小林泰三/臓物大展覧会

臓物大展覧会 (角川ホラー文庫)

 彷徨い人が、うらぶれた町で見つけた「臓物大展覧会」という看板。興味本位で中に入ると、そこには数百もある肉らしき塊が…。彷徨い人が関係者らしき人物に訊いてみると、展示されている臓物は一つ一つ己の物語を持っているという。彷徨い人はこの怪しげな「臓物の物語」をきこうとするが…。
 グロテスクな序章を幕開けに、ホラー短編の名手が、恐怖と混沌の髄を、あらゆる部位から描いた、9つの物語。(カバー裏より)

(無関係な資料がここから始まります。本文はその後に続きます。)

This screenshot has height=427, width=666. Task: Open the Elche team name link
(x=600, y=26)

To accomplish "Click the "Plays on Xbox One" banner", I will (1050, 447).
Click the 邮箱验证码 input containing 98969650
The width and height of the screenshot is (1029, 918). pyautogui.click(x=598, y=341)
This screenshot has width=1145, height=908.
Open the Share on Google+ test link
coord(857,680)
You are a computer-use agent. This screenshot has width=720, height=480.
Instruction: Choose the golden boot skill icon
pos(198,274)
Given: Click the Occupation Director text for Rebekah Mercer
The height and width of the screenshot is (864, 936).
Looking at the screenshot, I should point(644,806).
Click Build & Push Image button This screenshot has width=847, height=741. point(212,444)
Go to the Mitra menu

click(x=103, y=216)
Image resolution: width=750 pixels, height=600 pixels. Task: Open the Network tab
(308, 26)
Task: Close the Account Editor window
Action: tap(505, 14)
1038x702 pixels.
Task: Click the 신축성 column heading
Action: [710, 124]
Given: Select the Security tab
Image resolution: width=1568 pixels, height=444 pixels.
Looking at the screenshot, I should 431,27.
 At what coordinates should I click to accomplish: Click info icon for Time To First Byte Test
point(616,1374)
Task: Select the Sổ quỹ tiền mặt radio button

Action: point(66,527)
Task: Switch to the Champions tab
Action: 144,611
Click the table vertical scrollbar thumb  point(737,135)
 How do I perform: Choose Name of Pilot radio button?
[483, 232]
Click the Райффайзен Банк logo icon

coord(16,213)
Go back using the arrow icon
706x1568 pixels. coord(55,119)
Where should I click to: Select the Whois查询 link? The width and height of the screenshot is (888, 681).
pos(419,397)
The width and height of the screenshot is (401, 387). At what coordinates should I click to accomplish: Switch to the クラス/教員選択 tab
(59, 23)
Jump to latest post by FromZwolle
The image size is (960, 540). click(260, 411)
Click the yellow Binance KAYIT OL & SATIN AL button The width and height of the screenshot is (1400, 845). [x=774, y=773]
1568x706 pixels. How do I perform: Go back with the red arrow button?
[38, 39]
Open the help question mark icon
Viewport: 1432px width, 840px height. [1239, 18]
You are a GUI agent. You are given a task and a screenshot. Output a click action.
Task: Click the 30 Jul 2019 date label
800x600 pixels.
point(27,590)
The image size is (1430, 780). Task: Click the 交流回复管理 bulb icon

  • 短編集、とのことなので一つ一つあらすじと感想をば

透明女

  • ある日今川義子に架かってきた一本の電話。それは高校時代の同級生、北条康子からもので、その内容はかつてクラスメイトであった小田信美が「学生時代にしてもらったこと」のお返しをしたいと言って同級生の住所を聞いて回っている、とのことだった。
  • のっけから容赦ないゴア描写で正直読むのを諦めようと思った
  • それでも先が気になって結局読んでしまう
  • 「会話が出来るのに恐ろしく人間味を感じない」といった刑事達のキャラが何というか気持ち悪かった

ホロ

  • 幽霊システム、それは愛する人を失った苦しみを和らげるため、生前の姿をし生前と同じ行動をとる幻覚を作り出すシステム。社会にこのシステムが広まることで生者と死者の区別は最早つかなくなっていた。
  • 生者と死者の区別をつけようとした挙げ句、驚愕の事実を知ってしまう男の物語

少女、あるいは自動人形

  • 僕はとある初老の紳士の館に招かれていた。何でも彼は完全な人間であるオートマータの作成に成功したらしいが…
  • 最後のどんでん返しが秀逸、見事に騙された

攫われて

  • 「わたしたち、誘拐されたの。小学校から帰る途中、公園で道草してたときに」僕が恵美と部屋で二人っきりの状況で、唐突に彼女はそんなことを言い出した。
  • 個人的にこの話が短編集内で一番唸らされた
    • オチを言ってしまうとこれから読む人に失礼なのでここでは述べないが
  • だがしかし誰かに語ってしまいたい!こんな面白い話があるのだと!

釣り人

  • 僕は会社の同僚であるエヌ氏に連れられて初めての釣りに出かけることになった。しばらく釣りを楽しんだ後、ふと気がつくと僕たちは帰途についていた。果たしてこの記憶の空白の間に何が起こったのだろうか!?
  • 話自体はよくあるものなのだが「手で枝をかき分けながら進むと、二人は釣り道具を片付け、帰路についた」の一文が異常な気持ち悪さ
    • この文を読んだだけで読者も「一体何が起こったのか!?」という気持ちにさせられる

SRP

  • 突如東京駅で巻き起こった怪現象。SRP―科学捜査研究隊は発足以来初めてとなる任務に向かう!
  • 同作家のΑΩに近い内容
  • 隊長のフジ・ユリコが中々に電波の上に役立たずで読んでいて少し不快
    • こういうアクティブなキャラがいないと話が動かないのはわかるんだが

十番星

  • 経津主事司はいつも甕星物也に悩まされていた。「温暖化が進めば水面が上がっておまえはおぼれ死ぬ」「オゾン層の穴が広がれば紫外線でおまえは癌になって死ぬ」そんなことを彼は毎日囁き続けるからだ。その物也がある日彼に言ってきた。「世紀の大発見をした」と。
  • 冥王星が9番惑星だったときに書き上げられた物らしく「現在惑星の数は八つとされています」の一文が

造られしもの

  • 彼はあらゆるロボットを憎んでいた。今や人間に出来てロボットに出来ないことなど何一つ存在しないからだ。人間の存在価値について悩み続けた彼が見つけた答えとは!?

悪魔の不在証明

  • 田舎の小村に移り住んできたとある男。彼は村に溶け込むために様々な努力をする。やっと村でもそれなりの地位に就いたそんな折、突然村にやってきた宗教家。彼は村人に一心に神の存在を説き続け徐々に村人達に受け入れられていく。当然以前から村にいた男としては自分を差し置いて皆に認められるのが面白くなく、宗教家に対し論戦を挑む。